-- begin SOURCE PASSAGE --
If overlapping is detected, decision should be made to choose the correct memory type. The logics described by Intel and AMD are quite complex. For hypervisors, we can reduce the complexity of this logic by simply comparing the value of memory types for overlapped region: the smallest one is to be chosen. See Chapter 11.11.4.1, "MTRR Precedences", Volume 3, Intel 64 and IA-32 Architecture Software Developer's Manual for further details regarding the overlapping variable MTRRs.

Fixed MTRR Emulation

The logic of Fixed MTRR is quite simple: read all MSRs related to the Fixed MTRRs and set them accordingly. Each MSR for Fixed MTRR defines eight memory types for eight ranges. The size of range depends on which MSR. For example, the IA32_MTRR_FIX64K_00000 MSR defines eight memory types for eight 64KiB ranges (i.e: 16 pages per range).
Please note that the Fixed MTRRs take higher priority than Variable MTRRs when there are overlappings. Therefore, setting memory types for the Fixed MTRRs are to be done after setting for the Variable MTRRs.
-- end SOURCE PASSAGE --
SET TASK> Reproduce the entire MTRR passage above word for word.
-- begin SUPPLIED RECORDS --
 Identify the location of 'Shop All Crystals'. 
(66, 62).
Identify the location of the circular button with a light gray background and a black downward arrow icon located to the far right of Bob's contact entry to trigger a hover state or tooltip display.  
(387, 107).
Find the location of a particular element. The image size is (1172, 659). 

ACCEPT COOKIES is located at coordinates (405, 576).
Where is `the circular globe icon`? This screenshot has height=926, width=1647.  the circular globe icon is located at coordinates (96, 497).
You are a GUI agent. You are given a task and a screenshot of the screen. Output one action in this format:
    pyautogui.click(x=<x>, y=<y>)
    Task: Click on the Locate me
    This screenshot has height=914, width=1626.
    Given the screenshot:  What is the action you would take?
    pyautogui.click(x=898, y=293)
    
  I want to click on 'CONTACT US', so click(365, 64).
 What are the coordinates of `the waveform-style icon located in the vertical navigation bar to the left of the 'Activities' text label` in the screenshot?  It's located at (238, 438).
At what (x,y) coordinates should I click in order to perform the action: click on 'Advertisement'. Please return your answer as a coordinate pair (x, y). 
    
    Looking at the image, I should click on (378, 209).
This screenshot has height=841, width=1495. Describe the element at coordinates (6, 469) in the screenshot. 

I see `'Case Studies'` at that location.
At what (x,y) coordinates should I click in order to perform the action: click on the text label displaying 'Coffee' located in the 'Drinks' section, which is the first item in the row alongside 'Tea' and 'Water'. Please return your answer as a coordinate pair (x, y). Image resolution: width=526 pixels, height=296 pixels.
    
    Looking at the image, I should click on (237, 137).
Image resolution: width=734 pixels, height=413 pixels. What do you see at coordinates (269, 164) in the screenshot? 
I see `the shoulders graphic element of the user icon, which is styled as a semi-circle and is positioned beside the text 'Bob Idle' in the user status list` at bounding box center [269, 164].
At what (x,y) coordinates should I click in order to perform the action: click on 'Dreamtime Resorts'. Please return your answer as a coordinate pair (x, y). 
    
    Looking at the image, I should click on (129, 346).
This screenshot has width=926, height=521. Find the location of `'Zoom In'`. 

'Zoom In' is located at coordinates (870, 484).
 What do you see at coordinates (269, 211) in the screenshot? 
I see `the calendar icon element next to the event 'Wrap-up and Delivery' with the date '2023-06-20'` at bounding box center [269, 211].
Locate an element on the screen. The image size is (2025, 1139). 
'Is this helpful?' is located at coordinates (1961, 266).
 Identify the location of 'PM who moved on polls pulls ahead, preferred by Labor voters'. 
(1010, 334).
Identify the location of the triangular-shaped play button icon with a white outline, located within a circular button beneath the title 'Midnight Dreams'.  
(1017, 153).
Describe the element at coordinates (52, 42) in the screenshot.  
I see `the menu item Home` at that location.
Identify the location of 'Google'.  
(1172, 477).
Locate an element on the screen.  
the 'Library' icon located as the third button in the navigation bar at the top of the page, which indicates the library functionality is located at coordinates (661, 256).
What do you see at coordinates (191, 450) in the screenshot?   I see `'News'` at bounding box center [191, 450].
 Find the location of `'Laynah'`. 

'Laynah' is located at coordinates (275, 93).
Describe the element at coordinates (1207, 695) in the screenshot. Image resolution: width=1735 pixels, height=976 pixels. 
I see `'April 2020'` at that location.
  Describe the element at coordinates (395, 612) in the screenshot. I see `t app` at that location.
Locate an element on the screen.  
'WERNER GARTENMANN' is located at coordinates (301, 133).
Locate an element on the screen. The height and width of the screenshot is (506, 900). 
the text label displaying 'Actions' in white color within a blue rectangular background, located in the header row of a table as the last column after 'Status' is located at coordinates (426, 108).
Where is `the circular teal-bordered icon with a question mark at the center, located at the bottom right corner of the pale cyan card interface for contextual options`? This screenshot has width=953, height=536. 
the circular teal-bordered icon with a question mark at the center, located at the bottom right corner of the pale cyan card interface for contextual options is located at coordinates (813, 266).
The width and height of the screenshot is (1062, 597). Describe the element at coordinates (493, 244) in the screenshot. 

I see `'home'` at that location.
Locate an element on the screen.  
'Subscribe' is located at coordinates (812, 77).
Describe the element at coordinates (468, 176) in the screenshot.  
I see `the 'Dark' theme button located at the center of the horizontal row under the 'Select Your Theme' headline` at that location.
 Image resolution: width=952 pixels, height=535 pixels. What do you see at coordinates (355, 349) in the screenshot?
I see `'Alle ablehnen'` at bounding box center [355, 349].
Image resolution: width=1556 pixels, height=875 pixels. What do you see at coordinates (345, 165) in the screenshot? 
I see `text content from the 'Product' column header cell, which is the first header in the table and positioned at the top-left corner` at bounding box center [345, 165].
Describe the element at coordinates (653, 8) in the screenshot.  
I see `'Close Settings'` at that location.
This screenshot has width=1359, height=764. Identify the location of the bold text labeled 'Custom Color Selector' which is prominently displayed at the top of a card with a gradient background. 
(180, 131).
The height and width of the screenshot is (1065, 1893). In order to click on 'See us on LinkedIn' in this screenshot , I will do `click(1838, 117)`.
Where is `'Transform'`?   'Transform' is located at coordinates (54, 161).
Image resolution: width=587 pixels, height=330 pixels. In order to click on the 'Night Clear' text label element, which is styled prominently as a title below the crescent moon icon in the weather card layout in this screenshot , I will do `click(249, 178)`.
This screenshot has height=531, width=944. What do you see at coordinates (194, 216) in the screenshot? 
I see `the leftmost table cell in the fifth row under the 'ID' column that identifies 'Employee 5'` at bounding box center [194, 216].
-- end SUPPLIED RECORDS --
FINAL RESULT>
If overlapping is detected, decision should be made to choose the correct memory type. The logics described by Intel and AMD are quite complex. For hypervisors, we can reduce the complexity of this logic by simply comparing the value of memory types for overlapped region: the smallest one is to be chosen. See Chapter 11.11.4.1, "MTRR Precedences", Volume 3, Intel 64 and IA-32 Architecture Software Developer's Manual for further details regarding the overlapping variable MTRRs.

Fixed MTRR Emulation

The logic of Fixed MTRR is quite simple: read all MSRs related to the Fixed MTRRs and set them accordingly. Each MSR for Fixed MTRR defines eight memory types for eight ranges. The size of range depends on which MSR. For example, the IA32_MTRR_FIX64K_00000 MSR defines eight memory types for eight 64KiB ranges (i.e: 16 pages per range).
Please note that the Fixed MTRRs take higher priority than Variable MTRRs when there are overlappings. Therefore, setting memory types for the Fixed MTRRs are to be done after setting for the Variable MTRRs.